As the television show so aptly displays, you can’t simply shine a flashlight into a company. That will only highlight the objects that cast the biggest shadow, things like fixed assets and cash holdings. Correctly valuing a company requires pulling on the rubber gloves, peeling away the dusty covers and systematically picking up every piece on the pile.
Of course, that’s easier said than done. Like the abandoned lockers on Storage Wars, many corporations have been cooking in the sun for so long that few even remember how the whole puzzle fits together. Companies get split into different units, knowledgeable people leave, documents are mislabeled and crucial customer data remains unwashed for years.
Nevertheless, unpacking a company’s intangible assets is the only way to apply a fair value that represents all the time, effort and imagination. It’s important to get this right because roughly 90% of the total value of an average company these days is wrapped up in its intangible assets.

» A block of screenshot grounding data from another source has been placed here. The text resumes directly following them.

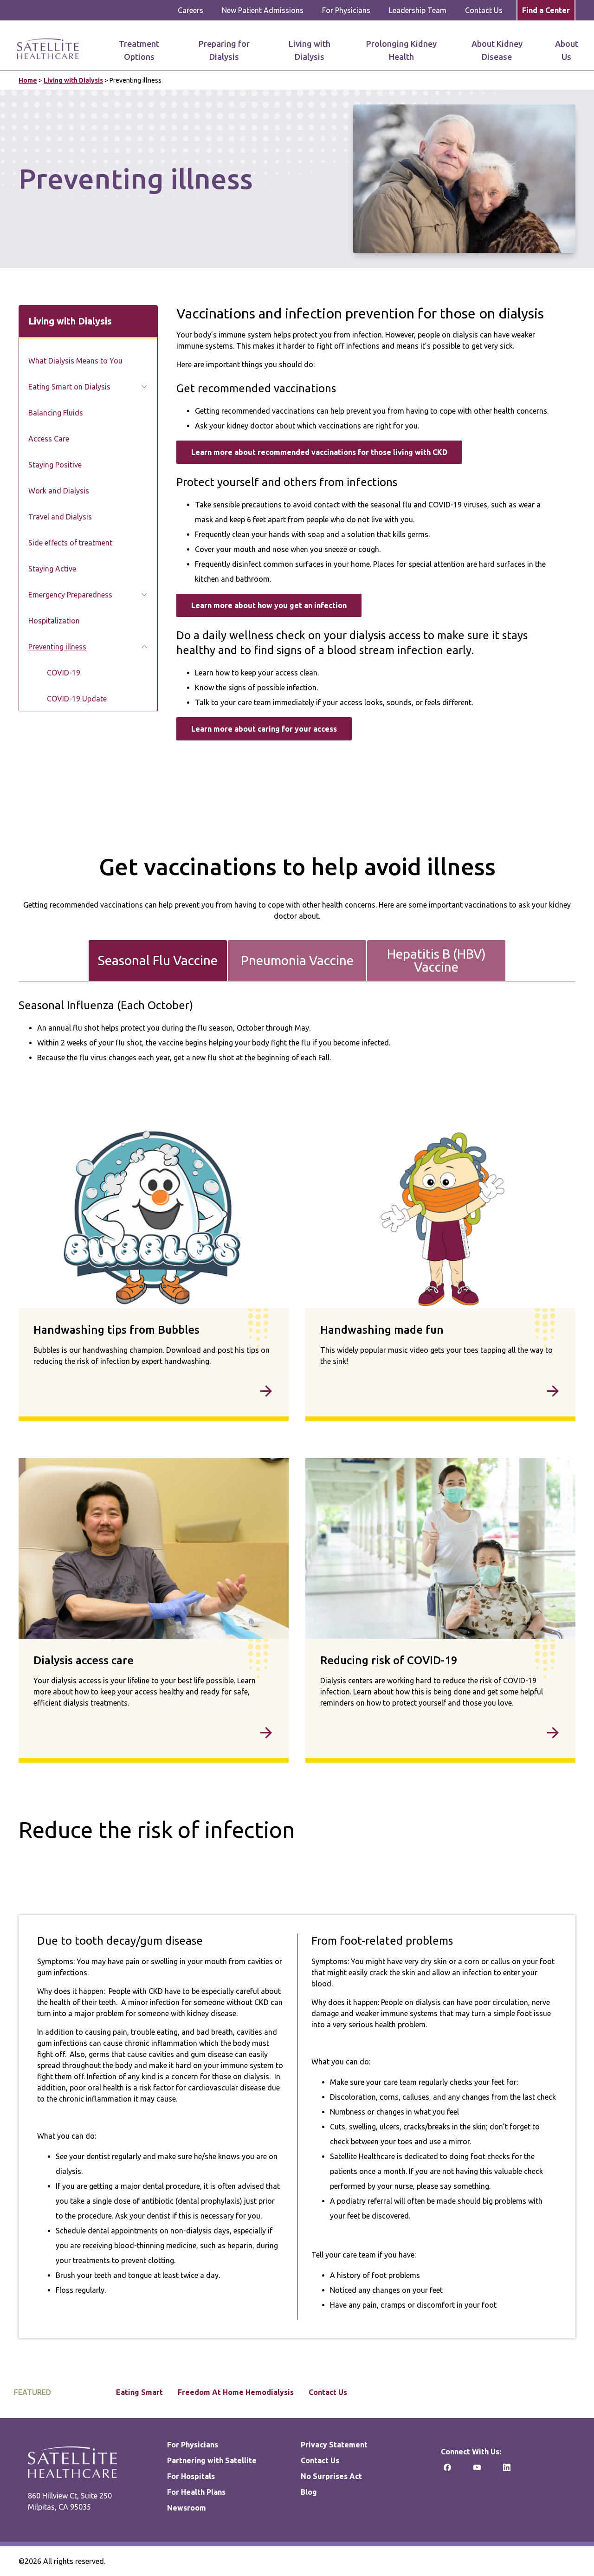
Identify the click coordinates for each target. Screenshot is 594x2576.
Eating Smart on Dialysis (69, 387)
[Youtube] (477, 2470)
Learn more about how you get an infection (269, 605)
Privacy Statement (334, 2444)
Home (28, 80)
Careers (190, 10)
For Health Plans (196, 2492)
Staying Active (52, 569)
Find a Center (546, 10)
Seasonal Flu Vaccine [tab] (158, 960)
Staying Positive (55, 465)
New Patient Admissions (262, 10)
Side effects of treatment (70, 543)
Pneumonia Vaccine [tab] (297, 960)
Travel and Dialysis (60, 517)
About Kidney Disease (497, 50)
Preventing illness (57, 646)
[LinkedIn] (507, 2470)
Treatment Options (139, 50)
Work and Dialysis (58, 491)
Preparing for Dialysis (224, 50)
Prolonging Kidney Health (401, 50)
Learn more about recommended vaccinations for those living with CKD (319, 452)
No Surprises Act (331, 2476)
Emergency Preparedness (70, 594)
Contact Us (484, 10)
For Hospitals (191, 2476)
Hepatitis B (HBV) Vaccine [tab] (436, 960)
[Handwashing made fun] (440, 1393)
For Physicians (346, 10)
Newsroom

So, how does the “Storage Wars problem” occur when trying to value a company’s assets?
The typical process of due diligence focuses on locating and describing a company’s tangible assets (property, plant and equipment) as a starting point. Then the valuers calculate how much revenue the business might reasonably be expected to earn during a given time window. But that’s about it. After this process, a sale price is then presented to the business owner and, generally, the sale is made
This is shining a flashlight from outside the storage locker. Intangible assets can’t be felt or touched in the same way as cash and fixed assets, so they are easily overlooked in a valuation. Not counting the intangible assets is like refusing to put price tags on each box inside the container, and instead selling the entire thing as a bundle – just like on Storage Wars.
This discrepancy is magnified when considering the purchase price allocation (PPA), a process used to assign a fair value to all assets and liabilities owned by a company. Even if valuers include intangible assets like patent or trademarks in their estimation, most of the time these figures only land on the tally sheet at cost. The remainder end up in a big bucket called “goodwill,” which must be evaluated every year and checked for impairment.
Of course, every company thinks it is special. But the thing is, that hunch might actually be correct. However, they will only know the exact level of their specialness after picking apart their storage locker by deploying annual audits of their intangible assets and then writing strategies to maximize the value and minimize the risk of those assets.
If they perform this daunting valuation process correctly, identifying intangible assets can be highly lucrative for the buyer, but also for the seller.
For example, an Australian software provider asked us to value their assets during negotiations with a California-based buyer. The Californian firm was hoping to acquire the target company for 3-4x annual revenue.
Yet, after performing a full audit and valuation of the company’s intangible assets, there was enough evidence to increase the selling price for our Australian client to almost 8x revenue. The buyer wasn’t too happy to see this higher number but after walking them through the detailed list of intangibles and their associated values, they agreed to a final price of 7.4x revenue.
All it required was ditching the dim flashlights and getting stuck into the dusty contents of the company’s storage box to identify all its intangibles including patents, trademarks, copyright, data, software, trade secrets, know-how and much more. By doing this, we helped uncover just how special the company really was.
Whether you have a fantastic piece of technology or are hoping to pull the trigger on that long-awaited exit, performing a proper due diligence assessment that considers intangible assets could be the difference between setting off a bidding war or selling your storage locker for pennies.